The material stored and exhibited, which was presented to the school by Marinkovic’s grandson, is substantial, and the ultimate intention is to create a new museum, adjoining the school grounds and close by the site of the birthplace, to show it more fully and to serve as a centre for local musical life. In the meantime, there is plenty to see in the existing memorial room. There are documents about Marinkovic’s birth and his life, with photographs, letters, his passport, and his certificate of membership of the Serbian Academy of Arts; there are newspaper articles, original manuscripts of his songs, and editions of his works – all clearly arranged and exhibited, some of the material in framed display boards. There is a set of scrapbooks and photo albums that the visitor can leaf through, as well as portraits and a portrait relief.

When the new premises are ready, these will be joined by Marinkovic’s own harmonium, which is owned by Novi Becej and at present housed in the town’s cultural centre. Novi Becej celebrates Marinkovic in an annual festival, in May and June, called (after the local river) Oborza na Tisi.


Bohuslav Martinu is probably the only composer to have been born in a bell tower. For a decade after his birth, on 8 December 1890, he and his family lived in the cramped and austere watchtower room at the top of St James’s Church (in Czech, Sv Jakuba), nearly 200 stone and wooden steps above the streets of Policka, surrounded by a narrow balcony. His father was the city firewatchman and tower keeper, in charge of the bells and the clock; he was also a cobbler -customers’ shoes, along with vital provisions for the family, were raised and lowered in a basket. Martinu later commented on the significance of growing up in a ‘lighthouse’ (as he described it) and the effect the constant panoramic view of Policka had on his music: ‘it is this space I always see before me and which I seem constantly to seek in my work’. Visits to the bell tower of St James’s are only for the intrepid pilgrim, although the view is worth the effort. In spite of the period furnishings on display in the room at the top, it is not easy to imagine family life there without obvious sources of heat or water, to say nothing of privacy. Policka lies north of the main road from Prague to Brno, some 80 km from The watchtower at Policka in which Martinu was born

Brno and about 18 km south of Smetana’s native town of Litomyssl, near the border between the Bohemian and Moravian highlands. Once a royal dowry town of Bohemian queens, it was founded in the 13th century; many of the buildings date from its 18th-century heyday. The citizens are proud of Martinu and honour him throughout the city.

The Municipal Museum has exhibited documents relating to Martinu since the 1930s and in 1984 a permanent exhibition was set up; an audio-visual centre was added in 1990. The Martinu collection is substantial, including many manuscripts (he was a prolific composer), editions, prints, letters, his own cartoon portraits, concert and theatre programmes, playbills, maquettes, reviews, recordings, one of his pianos and a death mask. In 1949 the local music school was named after him and in 1990 a larger-than-life statue by Milan Knoblocha was erected in the park just south of the town wall. But the most powerful monument is St James’s Church itself: not many composers’ birthplaces can be seen from every house in the town.

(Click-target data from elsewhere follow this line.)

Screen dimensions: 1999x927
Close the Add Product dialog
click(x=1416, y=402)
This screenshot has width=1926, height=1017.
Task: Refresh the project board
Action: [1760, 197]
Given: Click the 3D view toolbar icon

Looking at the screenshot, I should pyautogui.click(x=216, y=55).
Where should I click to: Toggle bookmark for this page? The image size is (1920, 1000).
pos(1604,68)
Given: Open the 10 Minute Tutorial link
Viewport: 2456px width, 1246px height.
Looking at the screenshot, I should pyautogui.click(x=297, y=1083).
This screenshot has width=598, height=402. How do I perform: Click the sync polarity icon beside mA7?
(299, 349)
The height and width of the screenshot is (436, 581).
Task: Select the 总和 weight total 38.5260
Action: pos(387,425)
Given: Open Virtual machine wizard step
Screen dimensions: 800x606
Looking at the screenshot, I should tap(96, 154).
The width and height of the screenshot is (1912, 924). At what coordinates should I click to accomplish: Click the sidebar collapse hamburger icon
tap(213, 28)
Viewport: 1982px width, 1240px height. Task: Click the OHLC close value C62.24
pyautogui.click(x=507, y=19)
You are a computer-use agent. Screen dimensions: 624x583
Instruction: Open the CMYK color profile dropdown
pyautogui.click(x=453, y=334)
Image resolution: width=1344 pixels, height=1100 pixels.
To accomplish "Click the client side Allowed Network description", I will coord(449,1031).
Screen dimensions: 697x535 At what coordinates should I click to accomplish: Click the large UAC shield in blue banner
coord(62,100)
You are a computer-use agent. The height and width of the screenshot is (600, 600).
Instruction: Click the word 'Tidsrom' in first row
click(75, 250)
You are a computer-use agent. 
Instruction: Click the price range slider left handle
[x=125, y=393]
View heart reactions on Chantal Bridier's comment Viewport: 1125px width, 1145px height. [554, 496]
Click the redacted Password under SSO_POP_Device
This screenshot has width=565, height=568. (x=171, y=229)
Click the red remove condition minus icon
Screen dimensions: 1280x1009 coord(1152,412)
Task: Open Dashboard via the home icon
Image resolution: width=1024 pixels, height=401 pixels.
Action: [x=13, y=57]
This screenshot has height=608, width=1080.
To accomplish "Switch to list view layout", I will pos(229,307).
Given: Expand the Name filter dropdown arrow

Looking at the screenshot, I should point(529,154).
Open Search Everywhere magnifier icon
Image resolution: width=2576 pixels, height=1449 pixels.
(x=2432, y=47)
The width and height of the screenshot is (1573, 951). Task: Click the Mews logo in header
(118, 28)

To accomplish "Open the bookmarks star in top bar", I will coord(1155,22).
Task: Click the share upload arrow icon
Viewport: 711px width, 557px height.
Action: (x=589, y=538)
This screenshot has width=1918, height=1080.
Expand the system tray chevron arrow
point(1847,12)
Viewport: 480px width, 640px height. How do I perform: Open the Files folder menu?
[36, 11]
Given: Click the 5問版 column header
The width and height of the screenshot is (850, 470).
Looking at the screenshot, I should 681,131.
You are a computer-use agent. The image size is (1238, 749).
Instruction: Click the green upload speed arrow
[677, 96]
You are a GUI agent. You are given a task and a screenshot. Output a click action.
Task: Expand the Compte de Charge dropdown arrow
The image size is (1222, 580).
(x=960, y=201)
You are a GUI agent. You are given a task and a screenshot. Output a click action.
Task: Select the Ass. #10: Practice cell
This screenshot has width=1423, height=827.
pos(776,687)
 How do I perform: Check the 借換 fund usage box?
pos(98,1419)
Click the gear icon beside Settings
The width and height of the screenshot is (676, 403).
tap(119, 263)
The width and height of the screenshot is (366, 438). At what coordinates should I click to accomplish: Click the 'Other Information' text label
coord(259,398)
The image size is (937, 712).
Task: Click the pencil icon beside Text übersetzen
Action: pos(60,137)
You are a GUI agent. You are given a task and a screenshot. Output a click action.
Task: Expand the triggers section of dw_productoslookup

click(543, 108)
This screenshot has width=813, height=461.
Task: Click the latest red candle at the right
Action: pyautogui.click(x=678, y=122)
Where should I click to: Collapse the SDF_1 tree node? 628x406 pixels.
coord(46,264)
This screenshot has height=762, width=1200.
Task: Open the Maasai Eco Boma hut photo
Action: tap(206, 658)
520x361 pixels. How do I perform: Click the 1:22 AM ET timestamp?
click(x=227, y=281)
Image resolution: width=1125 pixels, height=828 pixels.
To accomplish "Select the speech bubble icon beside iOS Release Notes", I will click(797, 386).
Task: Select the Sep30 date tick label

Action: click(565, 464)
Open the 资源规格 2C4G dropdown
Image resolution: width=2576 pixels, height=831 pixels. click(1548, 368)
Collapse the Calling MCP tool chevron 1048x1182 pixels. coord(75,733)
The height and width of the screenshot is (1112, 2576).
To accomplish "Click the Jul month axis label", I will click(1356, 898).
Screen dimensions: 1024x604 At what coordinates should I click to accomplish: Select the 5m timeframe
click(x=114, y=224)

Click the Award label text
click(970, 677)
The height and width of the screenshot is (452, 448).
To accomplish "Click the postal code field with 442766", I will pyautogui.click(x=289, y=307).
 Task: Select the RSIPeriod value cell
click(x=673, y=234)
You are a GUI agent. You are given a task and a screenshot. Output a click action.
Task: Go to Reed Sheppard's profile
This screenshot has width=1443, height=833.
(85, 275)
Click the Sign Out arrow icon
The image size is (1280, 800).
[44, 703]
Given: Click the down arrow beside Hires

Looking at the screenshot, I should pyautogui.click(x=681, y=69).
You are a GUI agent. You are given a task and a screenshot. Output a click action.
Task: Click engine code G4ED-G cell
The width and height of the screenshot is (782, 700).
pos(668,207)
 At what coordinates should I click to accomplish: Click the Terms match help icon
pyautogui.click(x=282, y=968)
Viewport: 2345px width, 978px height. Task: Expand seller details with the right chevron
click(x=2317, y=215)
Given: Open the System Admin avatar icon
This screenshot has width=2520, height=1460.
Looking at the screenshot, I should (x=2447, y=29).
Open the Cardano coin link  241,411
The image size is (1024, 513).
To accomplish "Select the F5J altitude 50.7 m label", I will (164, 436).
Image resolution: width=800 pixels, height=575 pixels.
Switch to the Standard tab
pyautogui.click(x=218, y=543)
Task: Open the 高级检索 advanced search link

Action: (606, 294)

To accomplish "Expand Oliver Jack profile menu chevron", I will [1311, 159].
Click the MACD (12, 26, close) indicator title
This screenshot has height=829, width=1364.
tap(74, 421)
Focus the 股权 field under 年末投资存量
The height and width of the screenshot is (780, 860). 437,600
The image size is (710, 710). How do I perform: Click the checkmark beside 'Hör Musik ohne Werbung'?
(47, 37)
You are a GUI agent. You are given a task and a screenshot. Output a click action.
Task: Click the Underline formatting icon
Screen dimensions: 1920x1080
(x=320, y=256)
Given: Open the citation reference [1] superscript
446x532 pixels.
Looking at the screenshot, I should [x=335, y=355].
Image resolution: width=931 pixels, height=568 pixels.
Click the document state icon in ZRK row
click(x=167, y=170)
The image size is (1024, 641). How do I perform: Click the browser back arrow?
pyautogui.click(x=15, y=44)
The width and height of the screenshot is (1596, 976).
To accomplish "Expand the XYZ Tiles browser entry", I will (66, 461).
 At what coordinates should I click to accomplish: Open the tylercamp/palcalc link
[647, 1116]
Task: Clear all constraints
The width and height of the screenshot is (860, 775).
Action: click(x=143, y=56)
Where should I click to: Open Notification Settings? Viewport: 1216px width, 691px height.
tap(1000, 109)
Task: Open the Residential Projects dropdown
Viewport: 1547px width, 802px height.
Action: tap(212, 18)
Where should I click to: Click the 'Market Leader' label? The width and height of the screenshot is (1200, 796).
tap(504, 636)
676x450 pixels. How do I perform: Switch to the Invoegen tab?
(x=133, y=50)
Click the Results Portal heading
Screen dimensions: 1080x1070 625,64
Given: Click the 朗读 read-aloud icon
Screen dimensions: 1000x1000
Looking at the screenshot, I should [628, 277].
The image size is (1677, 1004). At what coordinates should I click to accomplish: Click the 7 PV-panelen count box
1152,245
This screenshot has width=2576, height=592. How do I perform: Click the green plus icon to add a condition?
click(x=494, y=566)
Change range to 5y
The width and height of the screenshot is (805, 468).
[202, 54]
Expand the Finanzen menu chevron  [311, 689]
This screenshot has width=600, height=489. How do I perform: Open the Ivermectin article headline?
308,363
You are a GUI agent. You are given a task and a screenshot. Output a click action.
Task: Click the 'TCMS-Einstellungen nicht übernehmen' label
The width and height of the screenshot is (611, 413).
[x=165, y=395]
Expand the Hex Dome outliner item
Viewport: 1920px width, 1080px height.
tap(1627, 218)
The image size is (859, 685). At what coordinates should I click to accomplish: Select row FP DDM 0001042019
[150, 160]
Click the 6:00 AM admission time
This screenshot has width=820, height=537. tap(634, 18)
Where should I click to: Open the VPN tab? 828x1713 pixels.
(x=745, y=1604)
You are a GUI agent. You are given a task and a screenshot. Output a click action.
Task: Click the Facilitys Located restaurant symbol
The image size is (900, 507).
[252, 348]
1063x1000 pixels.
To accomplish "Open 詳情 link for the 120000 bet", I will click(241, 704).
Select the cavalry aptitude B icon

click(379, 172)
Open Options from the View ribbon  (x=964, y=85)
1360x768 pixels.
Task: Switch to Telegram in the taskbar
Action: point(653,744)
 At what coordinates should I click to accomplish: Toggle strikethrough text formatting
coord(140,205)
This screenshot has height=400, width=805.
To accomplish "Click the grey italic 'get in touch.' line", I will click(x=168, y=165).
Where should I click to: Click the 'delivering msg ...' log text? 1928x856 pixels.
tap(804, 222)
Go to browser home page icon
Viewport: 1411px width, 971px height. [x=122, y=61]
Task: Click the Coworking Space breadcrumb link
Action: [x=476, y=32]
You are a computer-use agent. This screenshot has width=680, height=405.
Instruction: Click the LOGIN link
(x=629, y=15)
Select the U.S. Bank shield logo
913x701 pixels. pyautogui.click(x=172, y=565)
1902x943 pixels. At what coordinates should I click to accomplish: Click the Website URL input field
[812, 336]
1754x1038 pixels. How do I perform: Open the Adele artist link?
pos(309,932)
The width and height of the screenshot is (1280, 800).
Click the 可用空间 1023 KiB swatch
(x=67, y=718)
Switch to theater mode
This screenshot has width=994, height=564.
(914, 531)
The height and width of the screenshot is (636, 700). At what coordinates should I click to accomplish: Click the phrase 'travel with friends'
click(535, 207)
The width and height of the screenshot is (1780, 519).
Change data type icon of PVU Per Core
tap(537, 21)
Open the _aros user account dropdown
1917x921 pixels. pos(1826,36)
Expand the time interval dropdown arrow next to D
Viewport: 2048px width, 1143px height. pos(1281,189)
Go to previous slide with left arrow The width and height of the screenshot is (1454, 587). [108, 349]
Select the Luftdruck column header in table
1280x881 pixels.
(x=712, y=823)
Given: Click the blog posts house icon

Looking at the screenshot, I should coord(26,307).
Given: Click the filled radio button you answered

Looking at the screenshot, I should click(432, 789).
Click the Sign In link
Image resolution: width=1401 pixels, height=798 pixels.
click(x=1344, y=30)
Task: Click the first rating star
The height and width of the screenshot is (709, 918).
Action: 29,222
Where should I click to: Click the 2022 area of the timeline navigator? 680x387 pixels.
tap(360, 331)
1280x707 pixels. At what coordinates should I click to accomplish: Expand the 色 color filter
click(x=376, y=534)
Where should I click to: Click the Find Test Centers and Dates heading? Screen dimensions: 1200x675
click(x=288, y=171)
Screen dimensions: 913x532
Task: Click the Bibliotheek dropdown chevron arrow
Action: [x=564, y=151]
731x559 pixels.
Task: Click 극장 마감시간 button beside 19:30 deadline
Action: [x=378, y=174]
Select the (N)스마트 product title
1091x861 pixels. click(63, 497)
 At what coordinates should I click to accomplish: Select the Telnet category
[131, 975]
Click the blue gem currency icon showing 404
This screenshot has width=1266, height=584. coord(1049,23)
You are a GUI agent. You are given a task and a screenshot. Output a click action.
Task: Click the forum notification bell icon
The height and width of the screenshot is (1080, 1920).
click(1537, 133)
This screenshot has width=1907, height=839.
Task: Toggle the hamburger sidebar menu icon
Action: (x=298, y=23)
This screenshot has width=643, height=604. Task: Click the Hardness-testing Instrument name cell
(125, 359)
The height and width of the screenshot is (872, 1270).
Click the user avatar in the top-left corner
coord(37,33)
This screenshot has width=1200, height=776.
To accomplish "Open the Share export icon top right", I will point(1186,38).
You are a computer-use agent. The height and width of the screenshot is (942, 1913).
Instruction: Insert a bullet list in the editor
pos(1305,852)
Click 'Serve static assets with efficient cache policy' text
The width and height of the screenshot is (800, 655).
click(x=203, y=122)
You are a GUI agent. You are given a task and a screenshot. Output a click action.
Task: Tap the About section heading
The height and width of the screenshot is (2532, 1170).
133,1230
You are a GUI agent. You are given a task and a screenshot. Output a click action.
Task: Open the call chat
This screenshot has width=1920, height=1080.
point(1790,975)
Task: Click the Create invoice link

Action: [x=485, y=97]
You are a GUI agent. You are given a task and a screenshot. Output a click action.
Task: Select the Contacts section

As a boy Martinu had violin lessons from the local tailor. He left Policska only in 1906 to study at Prague Conservatory. During World War I he was back in the town, teaching the piano and violin at a little house at Masaryk 8, the local music school. After the war he joined the Czech Philharmonic Orchestra; from 1923 he was in Paris (returning in the summers to Policska, where he stayed in the garret of a house at Svepomoc 182), until 1940 when, blacklisted by the Nazis, he went to the USA, and later he lived in Italy and Switzerland. He was in effect exiled from his homeland from 1938. He died on 28 August 1959; in 1979 his remains were brought home and interred with those of his wife, Charlotte (d 1978), in St Michael’s churchyard, immediately west of St James’s, just beyond the city wall.